Working Together to Renovate Publishing–The WANA Plan...


Nicked from Kristen Lamb's blog...



I normally dedicate Mondays to talking about the craft, but it’s my blog and here I reign supreme. Mwah ha ha ha! Oh, no pouting, we’ll talk about craft plenty more later on. I think you feel encouraged by what I have to say.


Friday’s blog got a lot of great discussion going about publishing and the sweeping changes we are seeing to the industry. Over the weekend, I watched the movie “The Social Network,” which gave me the courage to share with you my solutions for the problems publishing is facing. People are reading more now than they ever have in the history of humanity, which means there are more readers than ever before. Yay!

So, today I want to give my vision of how those in the publishing world could solve some major problems. Writers, agents, editors could work together for the bigger win. Let’s call it, The WANA Plan, because in my world, we all work as a team. We are not alone.

Yes, call me Pollyanna. You guys wouldn’t be the first.


Reality Check


Any proposed solutions must accept reality. The future is now. Everything is going digital. We cling to the horse and buggy, and we’ll get run over by the automobile. We need to move with change, adapt and reinvent. Those willing to work their butts off and innovate will behold a world of wonders never before imagined.


Think I am overselling? Who would have thought ten years ago that a person could have friends they talked to daily on every continent…for free? Facebook did it. So let’s embrace some of the entrepreneurial mojo and get excited.

Times Are Changing…FAST


Virtually every creative industry has gone digital. I have argued this for years. In music, the record labels were decimated by NAPSTER. Record stores are a quaint relic, and CDs are losing the battle to digital downloads. Photography has also gone digital. Kodak had to reinvent or die. Now movies are going digital. We sit in the comfort of our home and watch a movie from Netflix, or we download one from iVideo or Vudu.


Three years ago, I argued that this was the future of publishing, that eBooks would start to dominate the market in the next five years. I caught a lot of criticism. People loved paper too much. It was too expensive, too technical, etc. They told me, A decade at least!


I countered that technology had hit a critical mass and now innovation was taking off exponentially. Software developments that once took years now were happening in weeks and months. Technology was also getting far more affordable. It was going to happen faster than anyone could imagine. Books, I challenged, were next to experience this mass transformation, and faster than the mediums before.


Then the iPad launched and redeemed me. Nooks and Kindles only reinforced this idea that eBooks would be a force to be reckoned with.

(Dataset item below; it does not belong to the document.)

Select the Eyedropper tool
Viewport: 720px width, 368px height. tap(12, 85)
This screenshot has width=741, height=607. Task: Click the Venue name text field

Publishing will be wise to take lessons from other industries and reinvent. Be architects, not artifacts. Either we will define change or it will define us. And we don’t have the luxury of time, either. Change is no longer linear…it’s exponential.


Four years ago, I proposed that it was possible to market fiction. I posited that social media had the power to generate word of mouth and build a following for an author by building a network that could expand exponentially based on relationship. Most agents didn’t believe me. I even had big authors tell me that social media was just a time suck and that it was just better to spend that time working on the novel. Twitter was a waste of time.

You guys have no idea how hard it was to get anyone to take me seriously. I thought, for a brief time, that We Are Not Alone—The Writer’s Guide to Social Media would never see print unless I self-published.

Agents said they couldn’t sell it. In a way, I can see why. First, I was new and unproven. I will grant that. Also, my book was just a bad fit for a publisher that couldn’t get a book out right away.

My book highlighted a HUGE problem that the big publishers are working to remedy, but they aren’t there yet. As things stand, the big publishers are too slow. A social media book would be irrelevant by the time they could get it on the shelves. Also, if the technology suddenly changed, any unsold books would be as good as trash. I was writing about a hot topic, but traditional publishing was not tooled to accommodate.